WHAT THE TASK REQUIRES:
Convert the part of the records that opens with the line containing "You are a computer-use agent. This" and runs through the end of the records into a JSON list of strings, one string per line, leaving out blank lines.

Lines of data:
↓
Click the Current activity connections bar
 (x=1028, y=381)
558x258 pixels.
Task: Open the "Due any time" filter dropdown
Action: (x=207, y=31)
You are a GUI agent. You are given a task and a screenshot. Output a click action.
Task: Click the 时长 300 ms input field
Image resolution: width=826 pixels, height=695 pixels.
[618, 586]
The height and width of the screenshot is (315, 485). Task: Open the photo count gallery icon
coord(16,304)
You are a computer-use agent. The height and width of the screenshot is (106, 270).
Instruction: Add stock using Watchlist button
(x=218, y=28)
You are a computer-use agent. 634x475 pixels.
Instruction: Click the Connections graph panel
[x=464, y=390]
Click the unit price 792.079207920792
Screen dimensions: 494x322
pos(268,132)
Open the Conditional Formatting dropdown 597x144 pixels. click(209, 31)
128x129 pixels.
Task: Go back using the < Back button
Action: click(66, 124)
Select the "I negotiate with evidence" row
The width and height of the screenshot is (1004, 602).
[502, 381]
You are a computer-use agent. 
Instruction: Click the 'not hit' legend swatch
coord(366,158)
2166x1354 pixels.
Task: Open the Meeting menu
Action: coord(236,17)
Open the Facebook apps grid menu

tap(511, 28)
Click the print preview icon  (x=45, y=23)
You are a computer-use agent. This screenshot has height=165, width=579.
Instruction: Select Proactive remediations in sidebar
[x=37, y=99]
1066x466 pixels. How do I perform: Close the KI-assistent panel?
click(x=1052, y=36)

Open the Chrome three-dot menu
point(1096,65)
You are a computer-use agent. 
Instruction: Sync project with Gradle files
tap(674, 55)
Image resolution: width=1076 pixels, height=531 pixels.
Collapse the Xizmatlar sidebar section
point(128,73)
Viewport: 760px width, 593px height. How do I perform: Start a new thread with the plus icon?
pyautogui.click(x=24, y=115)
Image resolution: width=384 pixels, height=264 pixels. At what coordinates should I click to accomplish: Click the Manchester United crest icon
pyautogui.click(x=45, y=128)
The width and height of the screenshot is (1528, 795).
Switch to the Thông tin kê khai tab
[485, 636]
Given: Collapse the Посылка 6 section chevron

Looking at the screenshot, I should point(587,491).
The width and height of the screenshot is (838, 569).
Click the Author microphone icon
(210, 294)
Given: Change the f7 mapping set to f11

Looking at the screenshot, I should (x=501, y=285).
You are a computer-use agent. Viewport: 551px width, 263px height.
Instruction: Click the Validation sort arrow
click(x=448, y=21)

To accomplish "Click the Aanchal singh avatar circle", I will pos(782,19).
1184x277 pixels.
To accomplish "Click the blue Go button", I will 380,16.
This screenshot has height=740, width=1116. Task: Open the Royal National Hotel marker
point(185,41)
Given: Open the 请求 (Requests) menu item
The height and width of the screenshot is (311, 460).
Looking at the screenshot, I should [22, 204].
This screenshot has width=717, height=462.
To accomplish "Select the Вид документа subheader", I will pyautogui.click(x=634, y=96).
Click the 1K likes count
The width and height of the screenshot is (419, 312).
↑
SOLUTION FOR THIS PROBLEM:
[
  "You are a computer-use agent. This screenshot has height=165, width=579.",
  "Instruction: Select Proactive remediations in sidebar",
  "[x=37, y=99]",
  "1066x466 pixels. How do I perform: Close the KI-assistent panel?",
  "click(x=1052, y=36)",
  "Open the Chrome three-dot menu",
  "point(1096,65)",
  "You are a computer-use agent. ",
  "Instruction: Sync project with Gradle files",
  "tap(674, 55)",
  "Image resolution: width=1076 pixels, height=531 pixels.",
  "Collapse the Xizmatlar sidebar section",
  "point(128,73)",
  "Viewport: 760px width, 593px height. How do I perform: Start a new thread with the plus icon?",
  "pyautogui.click(x=24, y=115)",
  "Image resolution: width=384 pixels, height=264 pixels. At what coordinates should I click to accomplish: Click the Manchester United crest icon",
  "pyautogui.click(x=45, y=128)",
  "The width and height of the screenshot is (1528, 795).",
  "Switch to the Thông tin kê khai tab",
  "[485, 636]",
  "Given: Collapse the Посылка 6 section chevron",
  "Looking at the screenshot, I should point(587,491).",
  "The width and height of the screenshot is (838, 569).",
  "Click the Author microphone icon",
  "(210, 294)",
  "Given: Change the f7 mapping set to f11",
  "Looking at the screenshot, I should (x=501, y=285).",
  "You are a computer-use agent. Viewport: 551px width, 263px height.",
  "Instruction: Click the Validation sort arrow",
  "click(x=448, y=21)",
  "To accomplish \"Click the Aanchal singh avatar circle\", I will pos(782,19).",
  "1184x277 pixels.",
  "To accomplish \"Click the blue Go button\", I will 380,16.",
  "This screenshot has height=740, width=1116. Task: Open the Royal National Hotel marker",
  "point(185,41)",
  "Given: Open the 请求 (Requests) menu item",
  "The height and width of the screenshot is (311, 460).",
  "Looking at the screenshot, I should [22, 204].",
  "This screenshot has width=717, height=462.",
  "To accomplish \"Select the Вид документа subheader\", I will pyautogui.click(x=634, y=96).",
  "Click the 1K likes count",
  "The width and height of the screenshot is (419, 312)."
]